### IL TUO OBIETTIVO
Puoi trascrivere parola per parola il passo della recensione de La natura selvaggia che si apre con le parole contenenti "Somiglia semmai a" e si chiude con "a sé stessa."?

### ARTICOLO

'''

Beloslava Dimitrova - La natura selvaggia - Arcipelago Itaca Ed., 2017
Un libro feroce, questo che Emilia Mirazchiyska e Danilo Mandolini
hanno tradotto dal bulgaro, da quel che so la prima opera della
Dimitrova pubblicata in Italia. Uso un aggettivo volutamente forte, ma
con niente di giudicante dentro, pensando semmai a tutte le eco che
questa parola antica contiene, alla sua natura animale e animista. La
natura è selvaggia, dice l'autrice, e noi ci siamo dentro, non al di
sopra, biblicamente, per un diritto datoci da Dio, o a lato, con
l'illusione di una strategia di fuga o trasformazione, ma proprio
dentro, senza statuti o privilegi speciali. E' questa l'idea di fondo
della raccolta, uno sguardo plurimo, dall'interno e dall'esterno di sé,
su una condizione che non è nemmeno più umana, ma riguarda una natura
appunto "selvaggia" e incoercibile. Non naturante, perché se c'è
qualcosa che porta in sè non è il farsi ma il distruggersi, né naturata,
perché non sembra né perfetta né recante il segno della mano di Dio.
Somiglia semmai a quella leopardiana e matrigna de La ginestra
("Non ha natura al seme / dell’uom piú stima o cura / ch’alla
formica..."). Per questo parlo di ferocia, e in più assoluta (ovvero
priva di regole e norme), perché attiene ad una natura agnostica, in cui
la presenza divina è assente, o che Dio ha abbandonato a sé stessa.

'''

### RECORD DEL DATASET

'''

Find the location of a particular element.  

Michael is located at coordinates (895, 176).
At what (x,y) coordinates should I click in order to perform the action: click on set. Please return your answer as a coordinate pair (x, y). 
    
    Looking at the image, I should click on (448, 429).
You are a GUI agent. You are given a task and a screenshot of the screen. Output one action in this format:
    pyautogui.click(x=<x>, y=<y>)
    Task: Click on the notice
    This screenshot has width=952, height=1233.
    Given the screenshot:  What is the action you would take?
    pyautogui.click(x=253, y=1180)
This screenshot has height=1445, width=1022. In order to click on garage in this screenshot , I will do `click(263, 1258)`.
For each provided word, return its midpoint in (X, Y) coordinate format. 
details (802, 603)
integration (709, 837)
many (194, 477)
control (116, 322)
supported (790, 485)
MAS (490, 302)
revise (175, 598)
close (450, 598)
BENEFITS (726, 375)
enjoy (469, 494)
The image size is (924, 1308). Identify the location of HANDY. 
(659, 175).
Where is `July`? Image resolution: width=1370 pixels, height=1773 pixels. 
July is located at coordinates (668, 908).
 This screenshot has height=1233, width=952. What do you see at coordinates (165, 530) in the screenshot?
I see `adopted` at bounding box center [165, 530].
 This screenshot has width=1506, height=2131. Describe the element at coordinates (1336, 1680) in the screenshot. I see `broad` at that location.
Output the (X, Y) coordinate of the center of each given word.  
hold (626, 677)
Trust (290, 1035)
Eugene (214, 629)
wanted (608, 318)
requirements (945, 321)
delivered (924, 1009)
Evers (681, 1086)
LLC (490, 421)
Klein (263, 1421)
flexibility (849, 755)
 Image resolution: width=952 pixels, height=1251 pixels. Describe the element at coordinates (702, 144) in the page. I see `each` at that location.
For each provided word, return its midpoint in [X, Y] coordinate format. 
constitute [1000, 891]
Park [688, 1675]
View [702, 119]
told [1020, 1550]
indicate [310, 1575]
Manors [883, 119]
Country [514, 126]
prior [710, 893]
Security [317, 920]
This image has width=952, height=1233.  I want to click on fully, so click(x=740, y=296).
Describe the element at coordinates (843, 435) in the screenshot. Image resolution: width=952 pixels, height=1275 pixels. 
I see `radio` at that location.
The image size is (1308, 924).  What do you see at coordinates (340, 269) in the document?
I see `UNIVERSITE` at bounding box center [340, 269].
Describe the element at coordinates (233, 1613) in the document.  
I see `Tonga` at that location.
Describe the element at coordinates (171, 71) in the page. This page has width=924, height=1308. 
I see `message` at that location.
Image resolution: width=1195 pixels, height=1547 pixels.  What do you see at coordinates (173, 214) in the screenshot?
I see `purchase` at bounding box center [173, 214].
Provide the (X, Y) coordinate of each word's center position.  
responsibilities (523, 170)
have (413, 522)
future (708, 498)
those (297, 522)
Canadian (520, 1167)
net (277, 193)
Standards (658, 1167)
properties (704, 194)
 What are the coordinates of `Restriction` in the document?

'''

### SOLUZIONE DEL PROBLEMA
Somiglia semmai a quella leopardiana e matrigna de La ginestra
("Non ha natura al seme / dell’uom piú stima o cura / ch’alla
formica..."). Per questo parlo di ferocia, e in più assoluta (ovvero
priva di regole e norme), perché attiene ad una natura agnostica, in cui
la presenza divina è assente, o che Dio ha abbandonato a sé stessa.